Bert: Well, great to be here Clint. Where am I again?
Clint: You're at the Kansas State Football Championship, Bert!
Bert: Oh, okay.
Clint: And how does it feel?
Bert: Well, I just spent two weeks in a Venezuelan prison, so you know it feels pretty good to be any place where I don't have to carry around a spoon I've sharpened into a knife.
Clint: Oh, ho, ho, Bert, it is characters like you why I love working in public access! And speaking of access, let's go down to our sideline reporter, Caitlin Cameron! Caitlin, how're the teams looking?
Caitlin: Well, Clint, I couldn't tell you because I actually haven't been able to get into the stadium yet. There is a music festival that is absolutely raging out here in the parking lot. I tell you, literally, every person in Kansas is here.
Jenna Dapananian: Do, you wanna make out a little bit?
Caitlin: No! Clint, as you can see it is absolute pandemonium out here. I doubt anyone is actually watching us on TV because tonight, this is the place to be!
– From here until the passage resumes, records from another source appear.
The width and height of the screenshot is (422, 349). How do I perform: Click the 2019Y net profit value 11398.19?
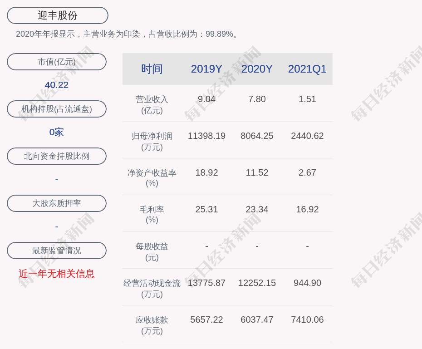point(206,136)
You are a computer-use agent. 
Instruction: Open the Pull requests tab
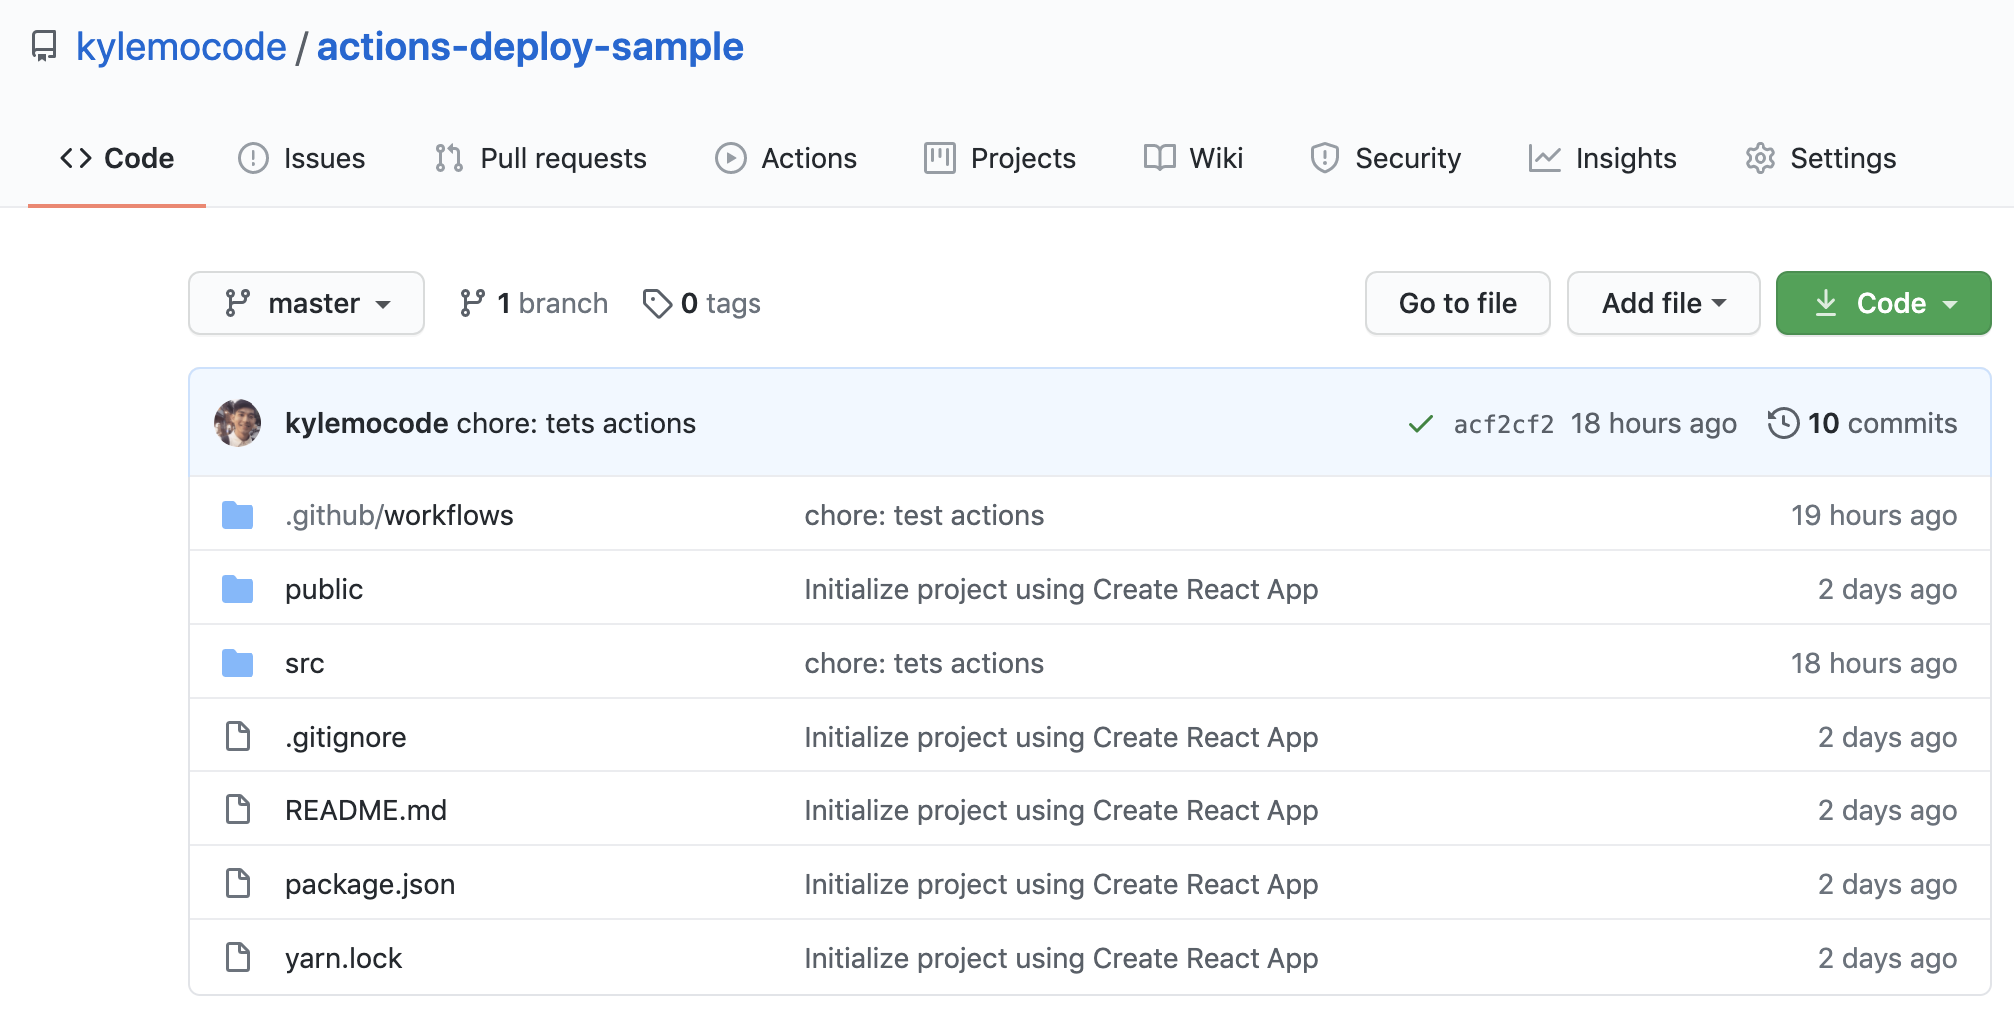point(541,158)
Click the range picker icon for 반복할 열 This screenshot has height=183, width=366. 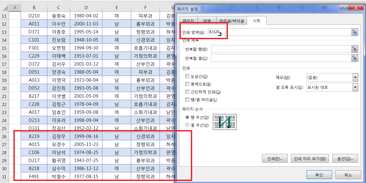click(354, 58)
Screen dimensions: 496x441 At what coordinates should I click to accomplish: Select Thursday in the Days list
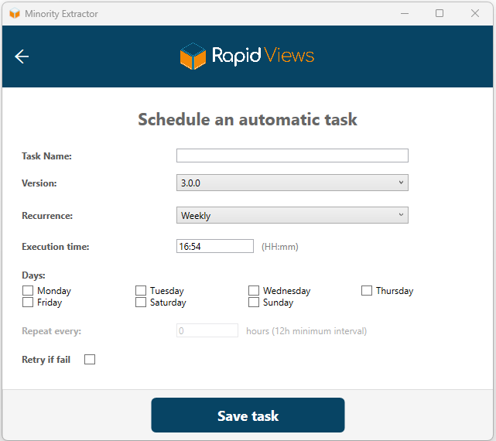click(x=367, y=291)
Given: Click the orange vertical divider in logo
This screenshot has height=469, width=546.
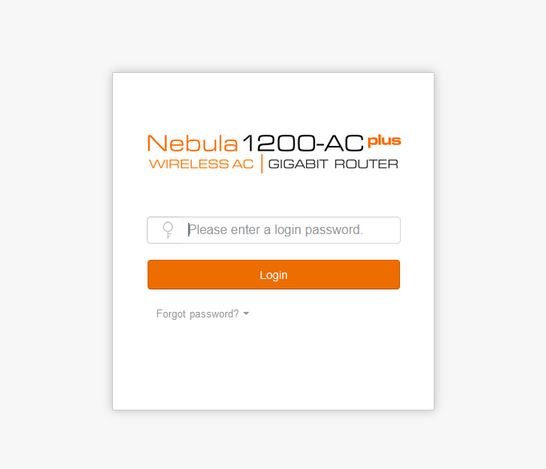Looking at the screenshot, I should point(261,164).
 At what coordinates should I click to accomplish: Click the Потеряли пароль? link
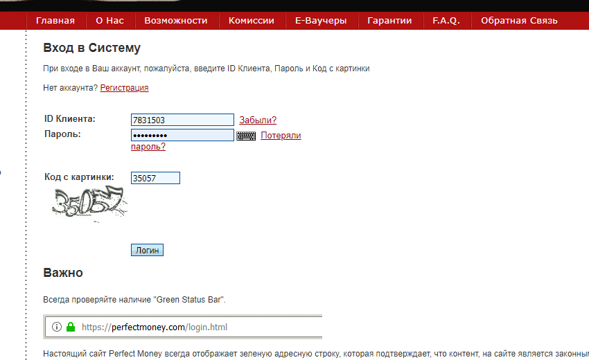[x=280, y=136]
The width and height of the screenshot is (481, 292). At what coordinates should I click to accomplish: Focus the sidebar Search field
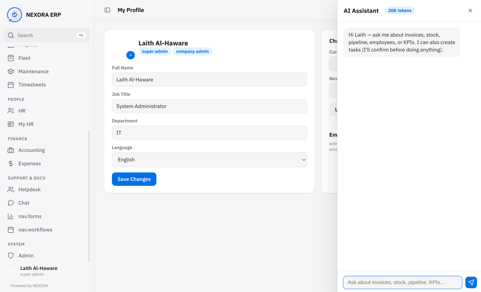coord(47,35)
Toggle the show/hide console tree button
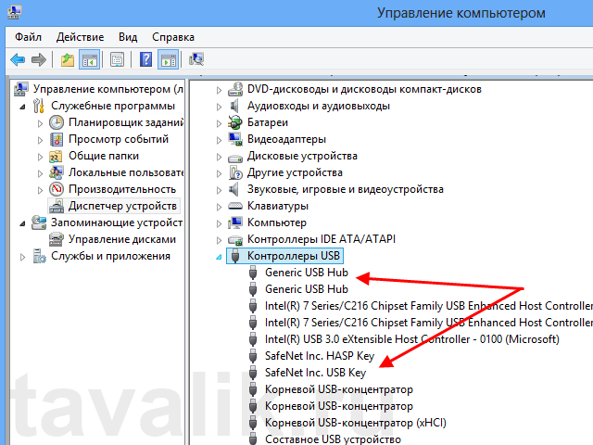Viewport: 593px width, 445px height. (89, 59)
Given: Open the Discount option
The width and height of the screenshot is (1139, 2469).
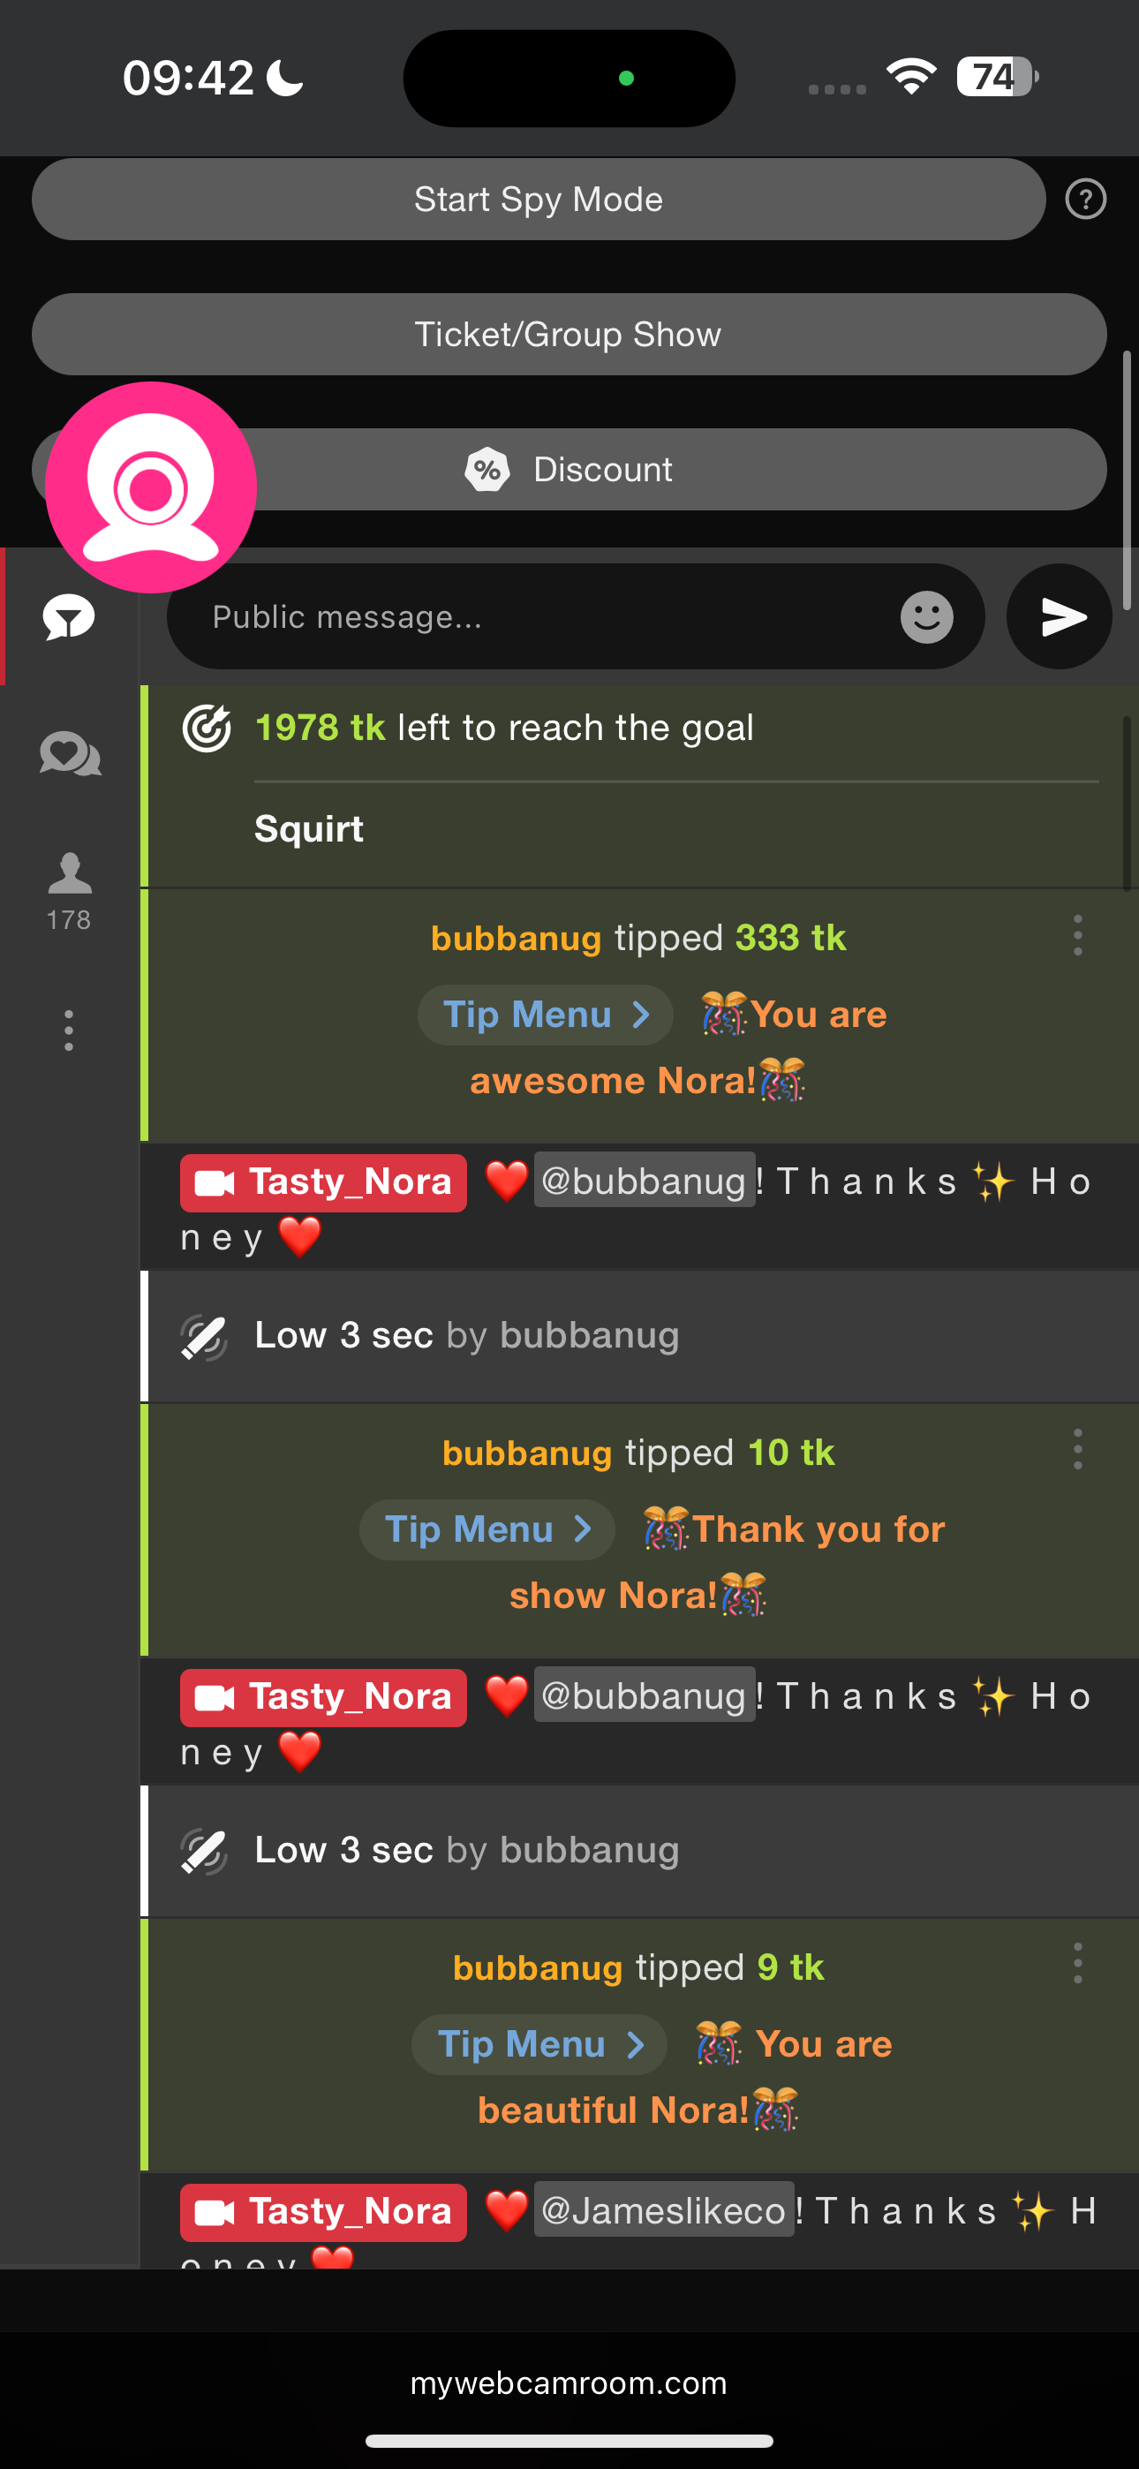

Clint: Well, Caitlin, thank you for that report! Bert, what do you think of that?
Bert: Well, I think those kids should be safe out there. You know, one night, you're having fun, roofying yourself just to see where the night'll take you, next thing you know, you're spoon-knifing your cellmate just for a pair of shower sandals. I'm sorry, Randall.
Clint: Well, it seems like that parking lot concert is up and raging, and here inside these two teams are chomping at the bit to get going! It promises to be one epic night! Let's go down to the field for the kickoff!